The problem with our prayers is not that we ask God for too much. We shoot too low. We underestimate his generosity, his power, and his willingness to help. We might think we are asking for a lot when we ask him to let us win the lottery. That’s not a big request. It would be incredibly easy for God to do. It does not require him to suspend the laws of physics. It doesn’t change the course of history for entire nations of people. No one has to die. It seems like a big thing because we overvalue earthly riches. We don’t think about how often they do more harm than good.

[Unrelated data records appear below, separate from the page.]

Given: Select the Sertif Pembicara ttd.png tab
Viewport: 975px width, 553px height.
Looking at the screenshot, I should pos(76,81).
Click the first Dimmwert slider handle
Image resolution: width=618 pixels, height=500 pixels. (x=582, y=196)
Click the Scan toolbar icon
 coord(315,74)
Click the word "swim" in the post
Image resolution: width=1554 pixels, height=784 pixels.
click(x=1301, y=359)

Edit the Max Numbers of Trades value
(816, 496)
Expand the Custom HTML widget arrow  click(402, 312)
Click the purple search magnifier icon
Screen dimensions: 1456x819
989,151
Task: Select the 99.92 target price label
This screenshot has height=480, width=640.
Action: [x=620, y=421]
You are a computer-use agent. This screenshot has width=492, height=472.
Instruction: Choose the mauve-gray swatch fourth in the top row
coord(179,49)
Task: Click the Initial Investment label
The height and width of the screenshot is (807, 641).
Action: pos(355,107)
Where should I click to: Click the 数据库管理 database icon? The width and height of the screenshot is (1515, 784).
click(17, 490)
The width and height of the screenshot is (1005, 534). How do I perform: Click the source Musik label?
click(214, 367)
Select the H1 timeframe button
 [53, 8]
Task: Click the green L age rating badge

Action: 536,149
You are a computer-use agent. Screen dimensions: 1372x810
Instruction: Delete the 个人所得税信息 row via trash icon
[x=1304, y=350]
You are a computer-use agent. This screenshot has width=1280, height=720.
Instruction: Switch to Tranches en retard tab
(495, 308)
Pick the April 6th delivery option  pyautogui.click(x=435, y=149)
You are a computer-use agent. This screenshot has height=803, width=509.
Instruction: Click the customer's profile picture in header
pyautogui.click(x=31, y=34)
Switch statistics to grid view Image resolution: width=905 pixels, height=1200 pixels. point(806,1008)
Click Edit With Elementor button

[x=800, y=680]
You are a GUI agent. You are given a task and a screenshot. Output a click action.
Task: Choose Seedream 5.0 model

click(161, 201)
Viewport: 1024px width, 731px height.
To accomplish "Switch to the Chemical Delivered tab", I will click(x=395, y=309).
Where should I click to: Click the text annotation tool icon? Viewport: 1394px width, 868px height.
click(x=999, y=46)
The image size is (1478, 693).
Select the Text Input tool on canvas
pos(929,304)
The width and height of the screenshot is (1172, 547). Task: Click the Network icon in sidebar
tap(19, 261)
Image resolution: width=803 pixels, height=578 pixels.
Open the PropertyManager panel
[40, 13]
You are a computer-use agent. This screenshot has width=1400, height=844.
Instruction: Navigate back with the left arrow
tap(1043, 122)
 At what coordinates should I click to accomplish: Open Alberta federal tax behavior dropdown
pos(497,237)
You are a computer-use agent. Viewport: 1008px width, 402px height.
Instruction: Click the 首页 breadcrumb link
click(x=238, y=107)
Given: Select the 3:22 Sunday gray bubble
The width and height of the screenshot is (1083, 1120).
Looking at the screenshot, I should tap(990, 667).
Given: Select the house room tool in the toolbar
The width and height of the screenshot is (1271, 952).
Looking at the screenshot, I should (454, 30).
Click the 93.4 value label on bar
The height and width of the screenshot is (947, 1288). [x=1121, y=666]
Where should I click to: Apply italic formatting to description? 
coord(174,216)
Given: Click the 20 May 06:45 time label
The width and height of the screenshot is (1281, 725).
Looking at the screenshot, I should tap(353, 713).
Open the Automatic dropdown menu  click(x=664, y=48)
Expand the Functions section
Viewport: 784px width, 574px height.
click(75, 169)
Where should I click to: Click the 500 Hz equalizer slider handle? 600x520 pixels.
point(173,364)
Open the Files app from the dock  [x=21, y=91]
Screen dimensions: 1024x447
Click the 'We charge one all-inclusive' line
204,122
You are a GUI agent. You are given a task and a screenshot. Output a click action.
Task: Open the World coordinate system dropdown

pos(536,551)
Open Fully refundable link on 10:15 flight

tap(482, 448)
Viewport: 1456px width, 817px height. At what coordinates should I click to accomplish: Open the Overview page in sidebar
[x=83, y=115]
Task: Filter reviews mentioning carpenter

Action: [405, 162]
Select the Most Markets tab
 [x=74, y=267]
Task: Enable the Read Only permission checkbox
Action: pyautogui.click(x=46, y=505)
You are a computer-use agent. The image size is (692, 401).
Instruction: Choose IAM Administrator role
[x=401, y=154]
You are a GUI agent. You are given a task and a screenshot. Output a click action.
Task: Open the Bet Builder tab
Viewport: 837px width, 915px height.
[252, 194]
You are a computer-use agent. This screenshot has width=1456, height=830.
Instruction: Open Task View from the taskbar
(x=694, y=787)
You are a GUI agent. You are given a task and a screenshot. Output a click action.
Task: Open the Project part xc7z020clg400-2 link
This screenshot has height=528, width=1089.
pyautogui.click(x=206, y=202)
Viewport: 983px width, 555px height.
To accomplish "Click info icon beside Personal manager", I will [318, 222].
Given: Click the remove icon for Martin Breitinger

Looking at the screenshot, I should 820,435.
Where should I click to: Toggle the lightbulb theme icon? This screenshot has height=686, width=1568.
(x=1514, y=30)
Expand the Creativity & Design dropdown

Isaiah is going big with his prayer, “awesome things that we did not expect.” He could look back on a history that included a world-wide flood, the death of all Egypt’s firstborn, a sea of water splitting in two so that God’s people could go through on dry land, enough bread to feed two million people miraculously appearing on the desert floor every day for forty years. “That’s what I’m talking about, Lord. No one asked you for those things, but you did them anyway. Come down and deliver us like that! Do awesome things for us.”
Our eternal salvation worked like that. “You came down, and the mountains trembled before you.” Remember what happened at the moment Jesus died on the cross? “The earth shook and the rocks split,” Matthew writes. “When the centurion and those with him who were guarding Jesus saw the earthquake and all that had happened, they were terrified, and exclaimed, ‘Surely he was the Son of God!’” Remember what happened when Jesus rose from the dead? “There was a violent earthquake, for an angel of the Lord came down from heaven…The guards were so afraid of him that they shook and became like dead men.” Apparently that was a tough weekend to get assigned guard duty in Jerusalem if you were a Roman soldier. Did anyone expect God to save us this way? Would anyone have dared to ask him, “Lord, I know I deserve to die for my sins, but could you sacrifice your Son in my place and raise him from the dead?” Who would have thought of such a prayer? But the Lord does awesome things we do not expect.
Generally, we may not need to ask for something so big in our day to day prayers. God doesn’t need to set off earthquakes to help us find a new job, or recover from an injury, or get help in marriage counseling. (Well, depending on how stubborn we are, maybe we need the earthquakes for the marriage counseling). But when we lift our eyes from our own little lives, and we see our lost and broken world, and a culture that is so hostile to our faith, and Christians under physical attack around the world from false religions and antagonistic governments, and the church weakened by inner scandals and betrayals, we realize that the only way to fix this is going to take God’s intervention on a Biblical scale. In the mean time we will fight the good fight of faith bravely. But our urgent prayer is still: “Come, Lord Jesus. Do awesome things for us like you did for your people in ages past.”
We worship the only God who will. “Since ancient times, no one has heard, no ear has perceived, no eye has seen any God besides you, who acts on behalf of those who wait for him.” Boston College Professor Peter Kreeft has observed that our faith is uniquely dependent on miracles. Take the miracles out of Christianity, and you have nothing. God came and intervened with a miracle to create the virgin birth, to become a man, to die in for the sins of the world and rise again, to ascend into heaven. No other God in all the religions of the world gets his hands dirty in our history to save us like that. It gives us confidence to come to him again and ask him to come, come Lord Jesus, one last time. Judge your enemies and set your people free.